* Un article de Pascal Tréhet et Eric Hervé, du 5 janvier 2017.
Un battement de cœur qui vient de loin.
L’Afrique dispose de traditions séculaires, comme une conscience pour construire une modernité équilibrée et durable.
Le travail de SeBa, artiste nzebi native de Koula-Moutou, chef-lieu de la province de l’Ogooué-Lolo au sud-est du Gabon, s’inscrit entre ces deux pôles. Il est moins celui d’un griot qu’une lecture sensible des faits de société. Aucune imprécation, aucune apocalypse romantiquement invoquée, cette artiste tradi-moderne réconforte, sa musique est un baume au cœur.
La longue histoire se lit ainsi dans l’instrumentation de son précédent opus de quatre titres Uchombè où, dans le titre Volema, le « mvet » de la culture fang se mêle avec les « ba kὸkὸ » – baguettes ou bâtons – qui sont aussi utilisés dans les rythmes L’gwala, Jembè, Bwiti… Arrêtons-nous un instant sur le mvet, instrument – une harpe-cithare – mais aussi rite d’enseignement porté par les diseurs de mvet mobilisés par l’avancée des connaissances nouvelles comme par la longue mémoire du peuple Fang. Tradition, oui, mais rénovante.
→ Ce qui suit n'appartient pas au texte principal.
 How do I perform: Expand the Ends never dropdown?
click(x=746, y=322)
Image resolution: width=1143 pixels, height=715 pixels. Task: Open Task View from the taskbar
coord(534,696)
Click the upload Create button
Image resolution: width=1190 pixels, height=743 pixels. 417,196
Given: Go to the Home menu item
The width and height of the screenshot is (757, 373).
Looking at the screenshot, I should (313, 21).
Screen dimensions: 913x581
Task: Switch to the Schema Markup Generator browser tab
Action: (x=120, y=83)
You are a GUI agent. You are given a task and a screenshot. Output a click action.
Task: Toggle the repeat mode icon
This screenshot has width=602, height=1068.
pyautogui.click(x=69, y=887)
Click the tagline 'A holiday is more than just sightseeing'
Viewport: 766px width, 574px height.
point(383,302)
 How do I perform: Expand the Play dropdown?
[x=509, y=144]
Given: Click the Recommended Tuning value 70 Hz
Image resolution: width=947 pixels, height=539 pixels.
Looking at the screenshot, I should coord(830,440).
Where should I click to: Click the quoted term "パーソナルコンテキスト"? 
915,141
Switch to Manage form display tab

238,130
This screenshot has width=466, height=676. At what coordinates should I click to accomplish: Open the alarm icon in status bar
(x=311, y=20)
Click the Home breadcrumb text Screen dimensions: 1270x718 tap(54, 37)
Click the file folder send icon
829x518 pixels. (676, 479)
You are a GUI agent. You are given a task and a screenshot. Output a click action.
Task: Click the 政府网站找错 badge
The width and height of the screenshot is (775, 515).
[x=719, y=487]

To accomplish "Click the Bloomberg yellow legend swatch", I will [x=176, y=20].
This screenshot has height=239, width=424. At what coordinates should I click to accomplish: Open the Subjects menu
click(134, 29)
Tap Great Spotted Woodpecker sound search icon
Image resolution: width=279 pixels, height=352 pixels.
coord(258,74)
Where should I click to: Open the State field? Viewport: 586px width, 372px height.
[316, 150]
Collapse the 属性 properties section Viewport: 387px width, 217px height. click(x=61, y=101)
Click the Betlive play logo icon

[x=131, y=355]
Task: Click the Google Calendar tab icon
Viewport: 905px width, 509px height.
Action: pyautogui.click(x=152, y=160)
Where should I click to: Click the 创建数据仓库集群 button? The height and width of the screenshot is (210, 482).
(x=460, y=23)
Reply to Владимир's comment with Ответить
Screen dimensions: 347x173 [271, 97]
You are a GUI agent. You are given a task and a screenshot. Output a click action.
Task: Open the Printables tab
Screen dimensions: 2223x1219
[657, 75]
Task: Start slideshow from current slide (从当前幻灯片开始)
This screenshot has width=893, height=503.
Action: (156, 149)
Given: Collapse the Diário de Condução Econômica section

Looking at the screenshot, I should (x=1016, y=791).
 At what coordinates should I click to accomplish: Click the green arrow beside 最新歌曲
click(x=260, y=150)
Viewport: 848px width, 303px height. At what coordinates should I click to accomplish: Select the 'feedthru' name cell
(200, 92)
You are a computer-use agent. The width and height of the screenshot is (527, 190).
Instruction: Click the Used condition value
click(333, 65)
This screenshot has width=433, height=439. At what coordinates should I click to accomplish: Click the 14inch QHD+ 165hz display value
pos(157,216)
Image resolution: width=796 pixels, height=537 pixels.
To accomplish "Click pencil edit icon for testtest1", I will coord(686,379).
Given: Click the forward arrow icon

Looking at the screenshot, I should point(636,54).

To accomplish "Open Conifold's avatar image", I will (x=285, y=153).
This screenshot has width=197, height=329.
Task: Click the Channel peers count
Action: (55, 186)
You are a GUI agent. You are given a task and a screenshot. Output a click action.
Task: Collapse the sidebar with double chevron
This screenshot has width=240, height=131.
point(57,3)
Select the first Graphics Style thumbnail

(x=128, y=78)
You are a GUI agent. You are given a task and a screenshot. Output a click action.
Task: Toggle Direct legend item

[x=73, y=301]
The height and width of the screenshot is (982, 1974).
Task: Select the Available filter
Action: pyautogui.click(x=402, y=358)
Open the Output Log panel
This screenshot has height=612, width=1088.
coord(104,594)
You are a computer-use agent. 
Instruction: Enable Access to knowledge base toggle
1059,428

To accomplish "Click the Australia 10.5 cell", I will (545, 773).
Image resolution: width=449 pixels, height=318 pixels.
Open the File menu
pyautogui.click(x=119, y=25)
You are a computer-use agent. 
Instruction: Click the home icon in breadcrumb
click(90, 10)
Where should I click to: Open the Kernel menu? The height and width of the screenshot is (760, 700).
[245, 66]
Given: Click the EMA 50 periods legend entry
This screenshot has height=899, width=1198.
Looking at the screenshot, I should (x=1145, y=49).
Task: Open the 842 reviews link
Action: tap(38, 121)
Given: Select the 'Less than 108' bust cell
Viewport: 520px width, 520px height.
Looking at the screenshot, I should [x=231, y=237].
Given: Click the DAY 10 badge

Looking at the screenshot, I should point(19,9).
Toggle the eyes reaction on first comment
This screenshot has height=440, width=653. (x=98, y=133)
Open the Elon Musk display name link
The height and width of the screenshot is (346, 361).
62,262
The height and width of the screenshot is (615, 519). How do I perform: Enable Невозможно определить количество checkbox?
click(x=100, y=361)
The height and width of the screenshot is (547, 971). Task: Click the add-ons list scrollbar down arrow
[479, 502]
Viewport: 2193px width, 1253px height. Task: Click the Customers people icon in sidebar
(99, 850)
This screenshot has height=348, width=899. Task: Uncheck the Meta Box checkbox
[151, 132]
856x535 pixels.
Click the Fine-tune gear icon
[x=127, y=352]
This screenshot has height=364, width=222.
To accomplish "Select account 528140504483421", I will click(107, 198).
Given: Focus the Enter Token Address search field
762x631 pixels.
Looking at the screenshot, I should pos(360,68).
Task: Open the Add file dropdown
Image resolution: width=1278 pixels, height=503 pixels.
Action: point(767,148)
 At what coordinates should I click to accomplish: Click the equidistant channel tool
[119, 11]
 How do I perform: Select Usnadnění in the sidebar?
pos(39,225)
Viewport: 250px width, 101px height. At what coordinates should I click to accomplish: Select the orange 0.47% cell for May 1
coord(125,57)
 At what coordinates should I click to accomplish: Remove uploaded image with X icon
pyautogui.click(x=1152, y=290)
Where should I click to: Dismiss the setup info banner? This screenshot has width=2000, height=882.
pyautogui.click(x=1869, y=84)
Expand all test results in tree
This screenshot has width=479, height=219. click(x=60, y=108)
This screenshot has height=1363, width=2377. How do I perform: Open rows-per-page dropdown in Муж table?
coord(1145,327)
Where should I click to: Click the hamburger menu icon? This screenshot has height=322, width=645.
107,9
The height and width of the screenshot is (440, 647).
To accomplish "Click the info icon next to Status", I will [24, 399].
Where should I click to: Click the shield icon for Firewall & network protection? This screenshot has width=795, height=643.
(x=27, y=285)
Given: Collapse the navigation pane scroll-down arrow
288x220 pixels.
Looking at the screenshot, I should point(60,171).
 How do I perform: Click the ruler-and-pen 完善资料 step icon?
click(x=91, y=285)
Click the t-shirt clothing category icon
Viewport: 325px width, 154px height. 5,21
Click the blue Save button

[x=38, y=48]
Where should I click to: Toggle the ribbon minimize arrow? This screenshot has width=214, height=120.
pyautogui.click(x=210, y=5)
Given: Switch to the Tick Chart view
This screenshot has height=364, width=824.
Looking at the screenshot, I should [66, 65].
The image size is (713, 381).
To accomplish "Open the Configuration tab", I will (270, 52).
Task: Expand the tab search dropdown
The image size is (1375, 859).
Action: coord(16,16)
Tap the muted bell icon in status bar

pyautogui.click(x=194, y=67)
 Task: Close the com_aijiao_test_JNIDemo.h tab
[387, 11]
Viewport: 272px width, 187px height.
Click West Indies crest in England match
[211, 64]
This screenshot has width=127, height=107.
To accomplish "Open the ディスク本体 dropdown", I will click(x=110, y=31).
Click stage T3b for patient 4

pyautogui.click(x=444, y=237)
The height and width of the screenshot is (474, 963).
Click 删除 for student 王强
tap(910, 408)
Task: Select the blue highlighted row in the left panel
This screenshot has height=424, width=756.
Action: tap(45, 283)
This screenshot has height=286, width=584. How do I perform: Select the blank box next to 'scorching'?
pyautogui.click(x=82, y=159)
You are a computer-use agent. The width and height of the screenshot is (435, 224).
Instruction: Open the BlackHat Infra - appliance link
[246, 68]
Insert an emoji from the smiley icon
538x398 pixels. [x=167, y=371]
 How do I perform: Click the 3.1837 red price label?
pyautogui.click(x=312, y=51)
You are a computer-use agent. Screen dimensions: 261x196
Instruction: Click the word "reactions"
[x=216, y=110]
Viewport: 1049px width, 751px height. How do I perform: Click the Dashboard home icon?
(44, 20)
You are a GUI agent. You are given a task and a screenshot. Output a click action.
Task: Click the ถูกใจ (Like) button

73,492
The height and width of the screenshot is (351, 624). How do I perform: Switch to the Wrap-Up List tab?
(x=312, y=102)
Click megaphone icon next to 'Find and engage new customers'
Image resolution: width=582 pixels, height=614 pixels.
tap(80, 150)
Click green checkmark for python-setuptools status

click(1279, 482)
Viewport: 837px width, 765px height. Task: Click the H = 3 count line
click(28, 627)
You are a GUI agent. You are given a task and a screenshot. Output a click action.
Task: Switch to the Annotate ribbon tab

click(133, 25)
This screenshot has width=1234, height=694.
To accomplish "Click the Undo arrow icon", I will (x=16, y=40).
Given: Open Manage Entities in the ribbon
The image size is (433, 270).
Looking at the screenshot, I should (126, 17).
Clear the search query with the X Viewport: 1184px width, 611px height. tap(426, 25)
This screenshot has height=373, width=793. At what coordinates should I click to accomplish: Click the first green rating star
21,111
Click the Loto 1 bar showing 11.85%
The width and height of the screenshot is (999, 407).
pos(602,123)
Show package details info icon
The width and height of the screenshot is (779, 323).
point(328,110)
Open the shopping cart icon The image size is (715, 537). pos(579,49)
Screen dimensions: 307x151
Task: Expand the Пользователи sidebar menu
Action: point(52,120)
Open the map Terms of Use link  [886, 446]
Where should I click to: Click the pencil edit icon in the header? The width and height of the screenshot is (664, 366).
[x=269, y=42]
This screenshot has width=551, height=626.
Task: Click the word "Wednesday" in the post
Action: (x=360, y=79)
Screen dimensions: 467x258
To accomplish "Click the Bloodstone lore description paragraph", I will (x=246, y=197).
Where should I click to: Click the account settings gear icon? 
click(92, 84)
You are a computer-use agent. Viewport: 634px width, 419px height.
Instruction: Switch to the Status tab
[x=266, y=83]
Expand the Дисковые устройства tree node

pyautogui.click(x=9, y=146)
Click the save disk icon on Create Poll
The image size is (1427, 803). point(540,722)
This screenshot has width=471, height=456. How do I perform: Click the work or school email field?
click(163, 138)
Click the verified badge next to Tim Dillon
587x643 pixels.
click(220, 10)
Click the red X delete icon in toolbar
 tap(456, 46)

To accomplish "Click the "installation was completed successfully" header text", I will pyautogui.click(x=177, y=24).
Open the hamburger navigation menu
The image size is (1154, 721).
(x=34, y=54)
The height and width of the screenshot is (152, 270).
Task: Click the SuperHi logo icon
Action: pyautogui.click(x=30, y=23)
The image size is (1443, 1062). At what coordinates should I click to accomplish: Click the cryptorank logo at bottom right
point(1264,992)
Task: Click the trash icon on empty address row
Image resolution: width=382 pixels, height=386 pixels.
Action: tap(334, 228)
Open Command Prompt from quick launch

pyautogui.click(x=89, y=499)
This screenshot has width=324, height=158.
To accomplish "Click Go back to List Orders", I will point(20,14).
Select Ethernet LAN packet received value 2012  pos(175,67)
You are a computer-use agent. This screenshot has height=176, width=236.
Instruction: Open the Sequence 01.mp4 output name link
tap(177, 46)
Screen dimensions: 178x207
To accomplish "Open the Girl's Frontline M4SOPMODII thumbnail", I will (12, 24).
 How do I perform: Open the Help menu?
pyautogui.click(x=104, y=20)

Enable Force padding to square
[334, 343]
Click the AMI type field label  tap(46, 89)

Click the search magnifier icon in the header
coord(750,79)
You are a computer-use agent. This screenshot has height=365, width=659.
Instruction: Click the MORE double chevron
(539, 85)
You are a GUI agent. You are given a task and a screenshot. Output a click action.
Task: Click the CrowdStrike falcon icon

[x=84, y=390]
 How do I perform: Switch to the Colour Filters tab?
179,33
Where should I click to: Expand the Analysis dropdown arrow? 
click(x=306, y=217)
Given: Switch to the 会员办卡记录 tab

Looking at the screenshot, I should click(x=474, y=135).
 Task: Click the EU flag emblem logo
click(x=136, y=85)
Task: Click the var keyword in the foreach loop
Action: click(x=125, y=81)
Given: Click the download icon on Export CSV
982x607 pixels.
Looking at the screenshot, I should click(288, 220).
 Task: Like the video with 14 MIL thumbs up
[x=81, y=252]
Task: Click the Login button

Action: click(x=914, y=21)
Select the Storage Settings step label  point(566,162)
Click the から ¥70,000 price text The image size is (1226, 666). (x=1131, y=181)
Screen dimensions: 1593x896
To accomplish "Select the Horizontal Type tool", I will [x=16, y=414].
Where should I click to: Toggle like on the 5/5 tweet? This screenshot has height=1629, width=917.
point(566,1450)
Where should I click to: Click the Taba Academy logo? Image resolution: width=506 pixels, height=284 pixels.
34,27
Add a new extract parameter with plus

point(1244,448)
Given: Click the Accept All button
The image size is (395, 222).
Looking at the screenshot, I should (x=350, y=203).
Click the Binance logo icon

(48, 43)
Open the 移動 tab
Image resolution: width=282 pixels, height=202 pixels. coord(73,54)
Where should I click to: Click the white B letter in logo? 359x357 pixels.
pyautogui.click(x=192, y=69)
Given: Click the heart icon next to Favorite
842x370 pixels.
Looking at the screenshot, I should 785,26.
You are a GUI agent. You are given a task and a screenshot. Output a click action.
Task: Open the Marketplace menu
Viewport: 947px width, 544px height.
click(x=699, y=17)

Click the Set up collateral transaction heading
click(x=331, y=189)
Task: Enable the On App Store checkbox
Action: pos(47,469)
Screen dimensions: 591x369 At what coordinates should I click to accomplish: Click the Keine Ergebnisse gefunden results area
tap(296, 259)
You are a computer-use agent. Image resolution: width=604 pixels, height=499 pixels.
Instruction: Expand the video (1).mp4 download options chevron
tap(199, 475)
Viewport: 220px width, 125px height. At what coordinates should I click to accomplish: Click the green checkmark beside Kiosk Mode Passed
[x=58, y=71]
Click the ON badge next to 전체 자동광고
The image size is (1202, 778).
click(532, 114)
Kundu, nouvel album éclectique et authentique
Les thèmes actuels traités dans le nouvel album Kundu permettent à SeBa de s’adresser à des individus mais aussi à des groupes humains saisis dans un moment de leur histoire. Le panafricanisme sous-jacent à L’Kaghé na mbèmbi, filmé et mis en clip par David Mboussou parallèlement à la sortie officielle de l’album le 18 novembre 2016 à l’Institut Français du Gabon à Libreville, traite de l’ingérence des entités étrangères dans le continent africain. Mais aussi de celle d’un tiers dans un couple, preuve, s’il en fallait, qu’il en est des macrostructures comme des expériences de plus humbles périmètres. Tout peut se dire en gardant une mesure. Celle de l’Homme « Entre l’écorce et l’arbre tu ne mettras pas ton nez sans douleur ». Pareillement, Mama Africa s’adresse aussi bien au continent qu’à tous les individus de sexe féminin qui animent concrètement ces sociétés. Une vérité gênante pour certains.
Ce dernier-né de SeBa, Kundu est un album éclectique et authentique alliant traditions et modernité. Inspiré des cultures bantoues d’un Gabon éternel, chanté en puvi, akelé, myéné, en français et en nzebi, cet album world fusion jazz est la voie d’un renouveau africain naturel, clair, frais, limpide et ouvert sur le monde.
Il préfigure ce modèle alternatif, plus équilibré et durable qui, en écoutant nos voix ancestrales mais modernes, nous met en main la clé pour « trouver la solution ».